Es ist nämlich mitnichten so, dass nach der Auffassung der neuscholastischen Glaubenstheologie ein rationaler, ja selbst ein zwingender Aufweis der Existenz Gottes oder einer von Gott beglaubigten Offenbarung schon den Glaubensakt im engeren Sinne fundieren oder vorwegnehmen würde, denn dieser wird gerade nicht als „durch einleuchtenden Beweis aufgenöthigtes Fürwahrhalten“,45 sondern vielmehr als willentliche Bejahung des rational bis hin zur Gewissheit vergegenwärtigten Gehorsamsanspruches Gottes konzipiert,46 stellt also einen ganzheitlichen und über die rationale Einsicht klar hinausgehenden Akt des glaubenden Menschen dar.

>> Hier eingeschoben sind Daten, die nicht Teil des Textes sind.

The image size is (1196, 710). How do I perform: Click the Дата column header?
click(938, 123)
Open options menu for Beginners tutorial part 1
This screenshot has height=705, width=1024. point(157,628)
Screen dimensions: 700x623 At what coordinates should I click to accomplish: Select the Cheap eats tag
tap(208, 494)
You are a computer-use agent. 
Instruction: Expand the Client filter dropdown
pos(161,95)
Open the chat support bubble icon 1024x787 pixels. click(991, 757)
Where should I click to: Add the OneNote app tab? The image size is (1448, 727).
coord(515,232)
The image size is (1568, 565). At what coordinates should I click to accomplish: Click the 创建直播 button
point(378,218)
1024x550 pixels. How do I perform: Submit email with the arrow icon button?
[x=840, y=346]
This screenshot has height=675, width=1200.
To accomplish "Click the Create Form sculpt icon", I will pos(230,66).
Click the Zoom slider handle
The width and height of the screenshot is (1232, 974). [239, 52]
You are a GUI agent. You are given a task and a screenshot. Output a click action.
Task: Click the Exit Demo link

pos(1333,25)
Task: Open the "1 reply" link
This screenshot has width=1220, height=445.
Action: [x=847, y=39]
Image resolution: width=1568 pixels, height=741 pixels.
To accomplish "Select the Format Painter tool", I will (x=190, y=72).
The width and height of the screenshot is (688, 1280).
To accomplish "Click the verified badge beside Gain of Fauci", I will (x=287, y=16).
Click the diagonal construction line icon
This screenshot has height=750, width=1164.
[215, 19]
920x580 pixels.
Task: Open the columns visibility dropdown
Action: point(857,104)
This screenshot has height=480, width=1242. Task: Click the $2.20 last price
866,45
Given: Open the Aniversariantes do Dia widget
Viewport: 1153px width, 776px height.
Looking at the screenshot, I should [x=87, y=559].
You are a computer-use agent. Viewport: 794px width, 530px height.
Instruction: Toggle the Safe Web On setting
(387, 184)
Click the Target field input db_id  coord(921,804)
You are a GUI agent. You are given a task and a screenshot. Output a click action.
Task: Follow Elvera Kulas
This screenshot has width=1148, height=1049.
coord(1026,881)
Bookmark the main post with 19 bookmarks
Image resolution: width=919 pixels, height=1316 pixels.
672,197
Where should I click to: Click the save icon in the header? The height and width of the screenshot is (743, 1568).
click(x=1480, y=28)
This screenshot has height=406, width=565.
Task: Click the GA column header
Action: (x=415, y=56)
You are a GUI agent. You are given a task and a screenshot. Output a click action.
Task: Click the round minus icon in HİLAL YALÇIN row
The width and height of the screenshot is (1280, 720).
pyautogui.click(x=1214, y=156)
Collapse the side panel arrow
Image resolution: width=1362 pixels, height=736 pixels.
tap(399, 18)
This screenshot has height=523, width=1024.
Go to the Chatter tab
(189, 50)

Die Gegenprobe bietet der Verweis auf den Dämonenglauben,47 der zwar ein Wissen um Gottes Macht, ebenso aber auch eine willentliche Auflehnung dagegen einschließt und damit das Fehlen einer zwingenden Verbindung zwischen der Erkenntnis von Gottes Anspruch und einer Anerkennung desselben illustriert.48 Tatsächlich sieht auch Dei filius das Motiv des Glaubens nicht in „der vom natürlichen Licht der Vernunft durchschauten inneren Wahrheit der Dinge“, sondern in „der Autorität des offenbarenden Gottes selbst“ begründet (DH 3008), der der Mensch sich unterwirft. Und daher ist nach Scheebens Dafürhalten „von der ‚regelrechten Beweisbarkeit der Thatsache der Offenbarung durch äußere ganz sichere Zeichen‘, wie das Concil sie versteht, für den sittlichen und übernatürlichen Charakter des Glaubens nicht das Mindeste zu fürchten“.49

Damit ist ein weiteres Charakteristikum der Glaubensdeutung von Dei filius angesprochen: Gemeint ist die – angesichts der häufig und nicht zu Unrecht geäußerten Feststellung, dass die Verhältnisbestimmung von Vernunft und Glaube primär auf der Ebene noetischer Vollzüge durchbuchstabiert wird, zunächst vielleicht unerwartete – Tatsache, dass das Konzil seine Darlegungen zum Glaubensakt mit einer signifikanten ethischen Aufladung versieht. Der übernatürliche Glaube gilt dem Konzil als von Gott auferlegte Pflicht (DH 3012), zu deren Erfüllung die „vom Glauben erleuchtete Vernunft […] fleißig, fromm und nüchtern“ zu wirken hat (DH 3016). Auch die Zustimmung zum glaubenskonstituierenden Wirken der Gnade wird als ein freier Akt des Menschen qualifiziert (DH 3010). Daraus folgt in der Sicht des Konzils: Wer auf die Autorität des offenbarenden Gottes und der von ihm beglaubigten Kirche hin nicht glaubt, verfehlt sich, und zwar keineswegs nur rational (Raum für die Möglichkeit eines nicht schuldhaften Nichtglaubens im Einflussbereich der katholischen Kirche wird auch nicht in Ansätzen eröffnet). Und so klar sich diese ethische Qualifikation des Nichtglaubens in den Kontext der apologetisch-polemischen Haltung des Ersten Vaticanums gegenüber Atheismus und Agnostizismus einordnen lässt, sie bliebe angesichts des konziliaren Erkenntnisoptimismus doch prinzipiell unverständlich, wenn durch ein rationales Erkennen bereits die Essenz des Glaubensaktes vorweggenommen oder ersetzt werden könnte.